My problem is this: being from Austin, I’ve never quite felt comfortable in flexing my Texan-ness among other Texans. Out of state is another story — in Florida I caught my accent thickening when I was totally clueless and needed help with something, the implicit message being, “Cut me some slack — I’m not from around here.” Out of sheer homesickness, I even bought a shirt online that says, “Fuck Y’all, I’m from Texas,” and wore it when my husband and I explored dive bars.
But every time I come back home, the message is clearer: Austin is different from most of Texas; urban Texas is a whole different world from rural Texas. With every anti-Bush bumper sticker, every cross-dressing hobo, and every vegan diner I pass in Austin, I realize that what used to look like plain, old home to me is in fact consciously, and even aggressively, weird compared to much of the rest of the state. So for me to don something as iconically Texan as cowboy boots is cause for more than a moment’s cognitive dissonance — am I allowed to do this? Does this look pitifully wrong on me? Which Texas is mine?

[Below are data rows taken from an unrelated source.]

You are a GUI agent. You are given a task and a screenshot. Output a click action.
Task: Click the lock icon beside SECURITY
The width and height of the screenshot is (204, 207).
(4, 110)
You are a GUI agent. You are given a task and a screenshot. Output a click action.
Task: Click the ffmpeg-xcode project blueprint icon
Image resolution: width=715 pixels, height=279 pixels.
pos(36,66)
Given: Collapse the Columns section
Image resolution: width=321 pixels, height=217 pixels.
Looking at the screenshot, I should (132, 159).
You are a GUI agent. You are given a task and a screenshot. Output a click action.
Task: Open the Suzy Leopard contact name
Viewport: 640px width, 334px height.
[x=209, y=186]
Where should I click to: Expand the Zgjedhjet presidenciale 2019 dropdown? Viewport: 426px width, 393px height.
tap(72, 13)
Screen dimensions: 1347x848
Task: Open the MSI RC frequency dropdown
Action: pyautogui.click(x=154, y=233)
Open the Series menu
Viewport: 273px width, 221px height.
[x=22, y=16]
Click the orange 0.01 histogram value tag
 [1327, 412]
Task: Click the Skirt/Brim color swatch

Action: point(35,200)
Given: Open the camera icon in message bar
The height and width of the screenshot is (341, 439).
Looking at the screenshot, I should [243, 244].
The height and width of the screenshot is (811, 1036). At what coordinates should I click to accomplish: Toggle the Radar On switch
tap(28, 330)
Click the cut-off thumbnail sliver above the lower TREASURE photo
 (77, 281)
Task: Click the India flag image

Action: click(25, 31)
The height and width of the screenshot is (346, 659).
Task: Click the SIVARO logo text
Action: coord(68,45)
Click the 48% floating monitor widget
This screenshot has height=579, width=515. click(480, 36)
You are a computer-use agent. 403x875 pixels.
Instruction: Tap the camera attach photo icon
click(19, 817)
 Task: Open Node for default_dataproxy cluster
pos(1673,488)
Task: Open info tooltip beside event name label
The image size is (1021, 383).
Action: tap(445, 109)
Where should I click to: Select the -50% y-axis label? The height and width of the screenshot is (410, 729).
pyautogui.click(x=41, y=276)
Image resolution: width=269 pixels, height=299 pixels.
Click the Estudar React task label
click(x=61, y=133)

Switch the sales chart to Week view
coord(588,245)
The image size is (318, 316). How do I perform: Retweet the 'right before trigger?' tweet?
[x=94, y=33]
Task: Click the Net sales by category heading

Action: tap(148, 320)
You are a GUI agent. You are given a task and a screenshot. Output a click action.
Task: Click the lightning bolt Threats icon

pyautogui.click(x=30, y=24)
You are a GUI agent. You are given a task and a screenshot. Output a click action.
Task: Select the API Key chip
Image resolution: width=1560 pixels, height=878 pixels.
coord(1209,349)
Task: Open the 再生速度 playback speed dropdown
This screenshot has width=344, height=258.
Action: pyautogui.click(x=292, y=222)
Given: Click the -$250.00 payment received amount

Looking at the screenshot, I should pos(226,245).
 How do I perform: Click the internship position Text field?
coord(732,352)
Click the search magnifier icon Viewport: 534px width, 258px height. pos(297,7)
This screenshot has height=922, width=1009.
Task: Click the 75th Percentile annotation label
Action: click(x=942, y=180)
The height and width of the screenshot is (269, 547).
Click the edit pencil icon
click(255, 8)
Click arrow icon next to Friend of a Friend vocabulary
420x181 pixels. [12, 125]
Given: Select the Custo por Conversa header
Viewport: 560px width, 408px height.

So why do these questions matter when I’m considering whether or not to get a pair of custom cowboy boots? Because they’re expensive, and I know someone will work hard on them. Because this man, who will not be around forever, will spend four months on them, leaving his personal mark on them, for me, and I’d like to think that if he’s going to do that, I could do him the courtesy of designing a pair that has some meaning of home for me.
After using an undue amount of Google’s bandwidth as a means of searching my soul, I decided on brown calfskin boots with a red horse logo with yellow hibiscus blossoms on the horse’s flank and shoulder. Red represents my grandmother, an outspoken iconoclast whose fashion sense, and indeed her whole outlook on life, was as aggressively weird as Austin, but long before aggressively weird was cool. She died earlier this year, leaving behind a pair of fire engine red cowboy boots that she claimed were the most comfortable footwear she ever owned. The horse represents travel for me, and the roots of the American nomadic tradition, long before we all piled into SUVs and moving vans. And finally, the yellow blossoms on the horse are for the unreasonable profusion of plant life and the closeness of nature in South Texas, which has been a revelation for a city kid like me. Plants down here are hardy, gaudy, armed, and completely alien to me, which, come to think of it, describes much of the rest of Texas to an Austinite.
In the end, I can’t say that the process of designing my boots has reconciled the alternate realities of Austin and Kingsville for me, or that it’s made it any clearer what it is to be a Texan. I still find it bizarre and unnerving to think that in a few months I’ll be leaving this state entirely, again, and for much longer than I have before, and I’m only now realizing how much I never really knew it to begin with. Ironically, though, the boots fit like few things have ever fit me before — it’s like my doppelganger handily broke them in before passing them on to me. Surely that’s the magic of coutoure footwear, but I’d like to think that home is like that too, that even if it proves to be more complicated than you originally thought, and even if parts change or disappear in your absence, it will still always fit.